Kiew - Da sag noch einer, diese Politiker seien nicht schlagfertig. Mit den Fäusten haben ukrainische Abgeordnete am Donnerstag eine Diskussion über die Stärkung von Minderheitensprachen fortgesetzt. Mitglieder der Oppositionspartei der inhaftierten Ex-Regierungschefin Julija Timoschenko griffen einen Redner an, der sie ihrer Meinung nach beleidigt hatte.
Bei der folgenden Massenprügelei wurde ein Parlamentarier verletzt, Mykola Petru von der Opposition verließ das Gebäude blutüberströmt. Er musste im Krankenhaus behandelt werden, wie Medien am Donnerstagabend aus der Ex-Sowjetrepublik berichteten. Parlamentspräsident Wladimir Litwin brach die Debatte nach dem Tumult ab. Vertreter der Opposition verlangen eine Untersuchung des Vorfalls.

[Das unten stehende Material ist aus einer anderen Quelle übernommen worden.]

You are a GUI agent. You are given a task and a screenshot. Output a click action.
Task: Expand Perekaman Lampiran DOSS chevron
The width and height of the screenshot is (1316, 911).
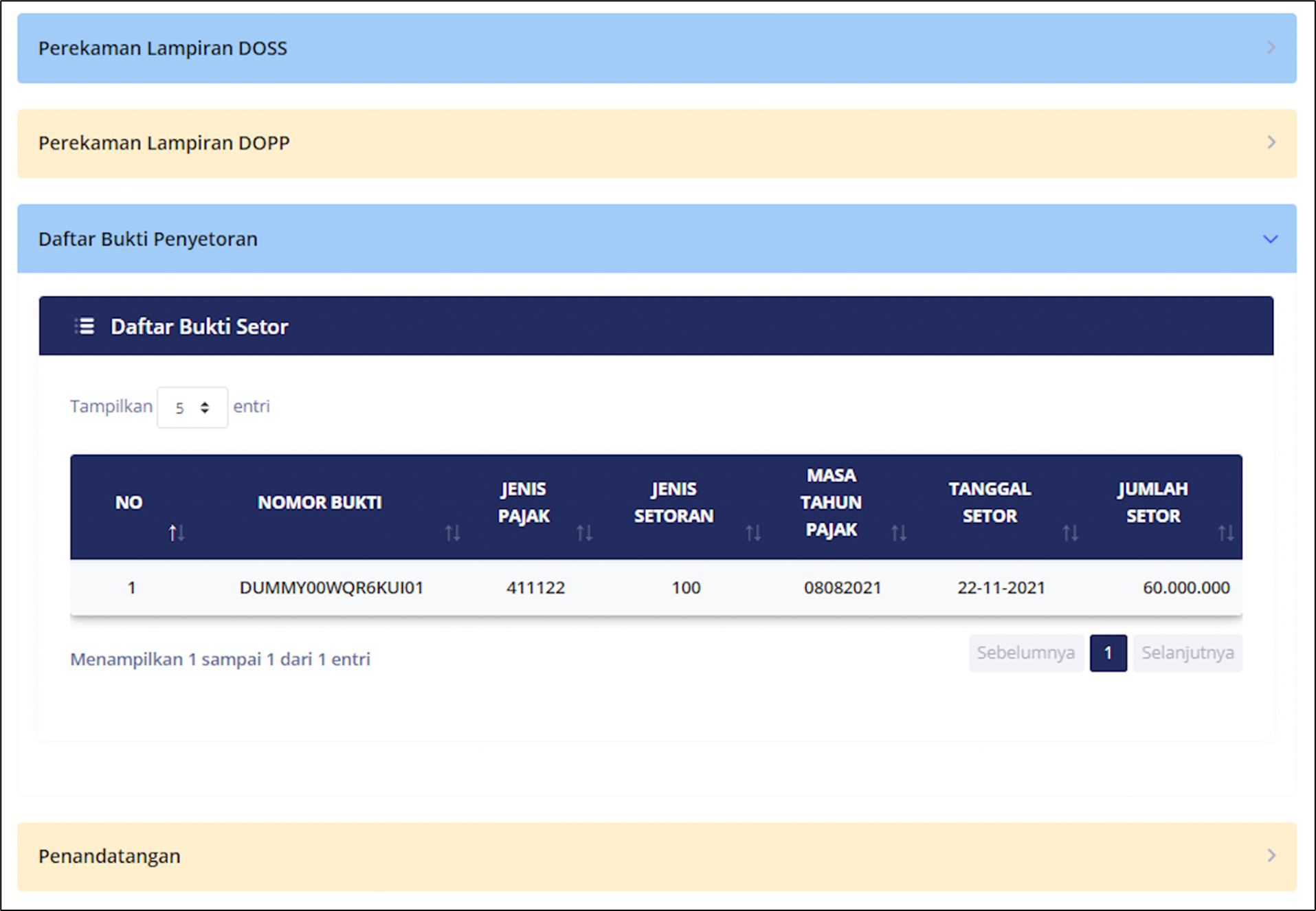(1271, 48)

Gegner des neuen Gesetzes befürchten die schleichende Abschaffung des Ukrainischen als Amtssprache. Vor dem Parlamentsgebäude protestierten etwa tausend Menschen gegen die Pläne. Schon in der Vergangenheit hatten sich Parlamentarier der Werchowna Rada bei Unstimmigkeiten im Sitzungssaal Schlägereien geliefert.